Кошка была самой обыкновенной, дворовой. Этакая полосатая тигра, с той лишь разницей, что тигра эта была маленькая, серая, непрерывно шипящая. Она стояла боком ко мне, выгнув спину дугой. Шерсть на загривке встала дыбом, хвост же попросту напоминал густую новогоднюю елку, только игрушек не хватало. Неужели я так плохо выгляжу? Но нет, кошки меня не боятся. Я повернул голову.
Коридор медленно и равномерно заполнялся густым дымом. Но не дым так напугал кошку. Не эти черные хлопья, с прожорливостью биомассы из старого советского фильма пожиравшие пустое пространство и приближавшиеся ко мне, сковали ужасом все мое тело.
Не знаю, поседел ли я от увиденного, но волосы на моем затылке уж точно зашевелились. Сказать, что «кровь застыла в моих жилах», значит ровным счетом не сказать ничего. Глаза, явно принадлежавшие не человеку, плавно покачиваясь из стороны в сторону, прожигая красным огнем сизый саван, смотрели насквозь и, излучая концентрат ненависти и зла, двигались ко мне.
Одно дело видеть нечто подобное на экране телевизора или монитора, да пусть даже в кинотеатре, и совершенно другое – то же самое переживать в реальности.
Страх мне нравится. Ты ли находишь его, он ли тебя – тут нет особой разницы, главное, что рано или поздно вы встречаетесь. И самое важное в момент встречи – шагнуть ему навстречу, посмотреть на него. Стоит только собрать волю и дух, сжать кулаки и стиснуть зубы, что‑то происходит и он исчезает. Ты идешь дальше, вперед, наслаждаясь победой и адреналином, а он остается далеко позади, чтобы искать себе новую жертву. Собрать волю в кулак иногда бывает неимоверно сложно и даже практически неосуществимо, но надо обязательно пробовать раз за разом, вкладывая в попытки все свои оставшиеся силы.
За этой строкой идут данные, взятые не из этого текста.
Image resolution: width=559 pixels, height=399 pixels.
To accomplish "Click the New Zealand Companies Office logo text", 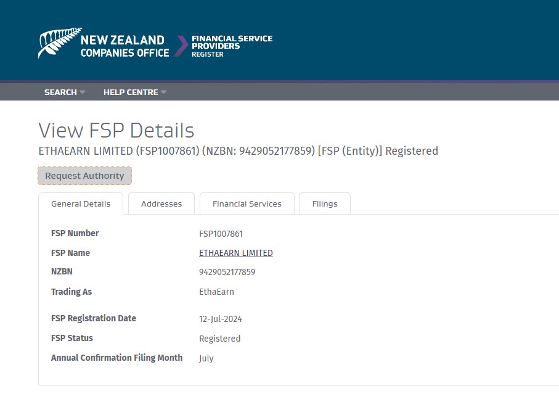I will coord(124,46).
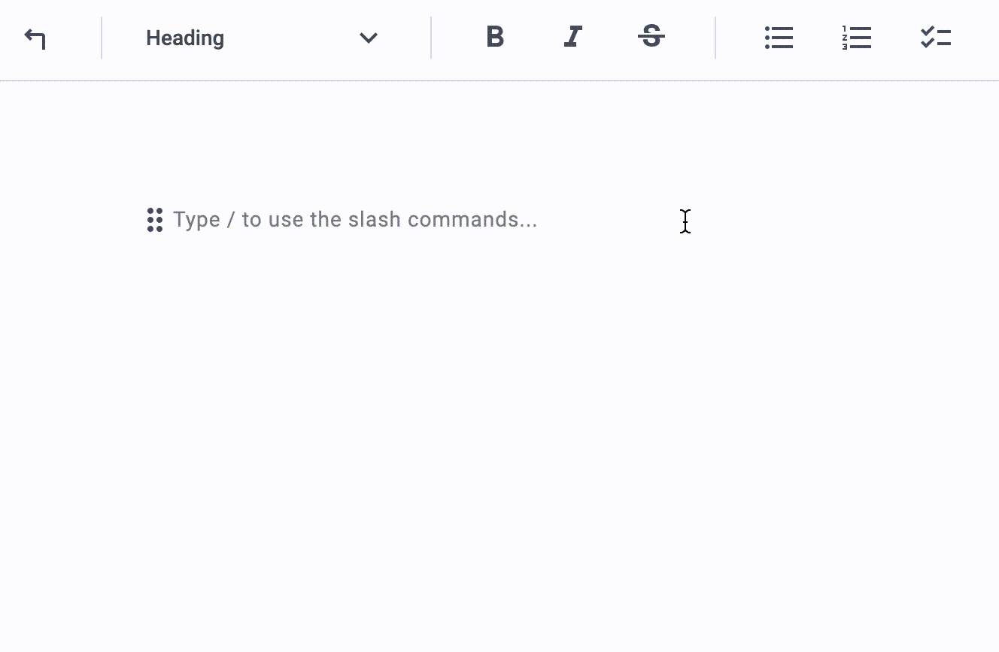Click the block drag handle dots
Screen dimensions: 999x652
[x=155, y=219]
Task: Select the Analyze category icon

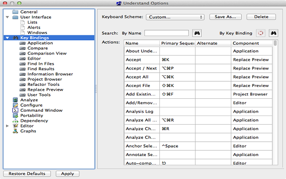Action: pos(15,100)
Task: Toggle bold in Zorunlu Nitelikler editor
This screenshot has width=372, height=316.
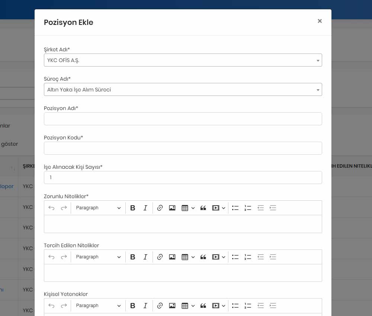Action: click(x=133, y=208)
Вот и я, как ни страшно мне было, все же поднялся на ноги и по крупицам начал собирать свой дух, наблюдая, как на меня медленно, словно вальсируя, движется полностью скрытое дымом ужасное существо. И что‑то не спешил мой дух собираться. Ой, как не спешил…
Словно воздушный поцелуй, тугая струя воздуха коснулась моей правой щеки. Рефлекторно я отпрянул влево. Деревянное копье, возникшее из ниоткуда, как безумный призрак волшебного Рождества, застыло на мгновенье в воздухе, дав рассмотреть все свои мельчайшие зазубринки, и, сорвавшись с места, со свистом пронеслось дальше. С тупым звуком и легким хрустом вошло оно в размытый силуэт прямо посередине, заставив его отшатнуться назад и на миг «погасить» пламя глаз. Звук, который раздался мгновением позже, не походил ни на один, слышанный мной ранее: Оно – а иначе я не мог именовать это существо – доставало из себя древко, похоже, сломав его.
— Ко мне–е-е! – звонкий протяжный крик буквально сорвал меня с места. Команда, после которой поменялось само течение времени.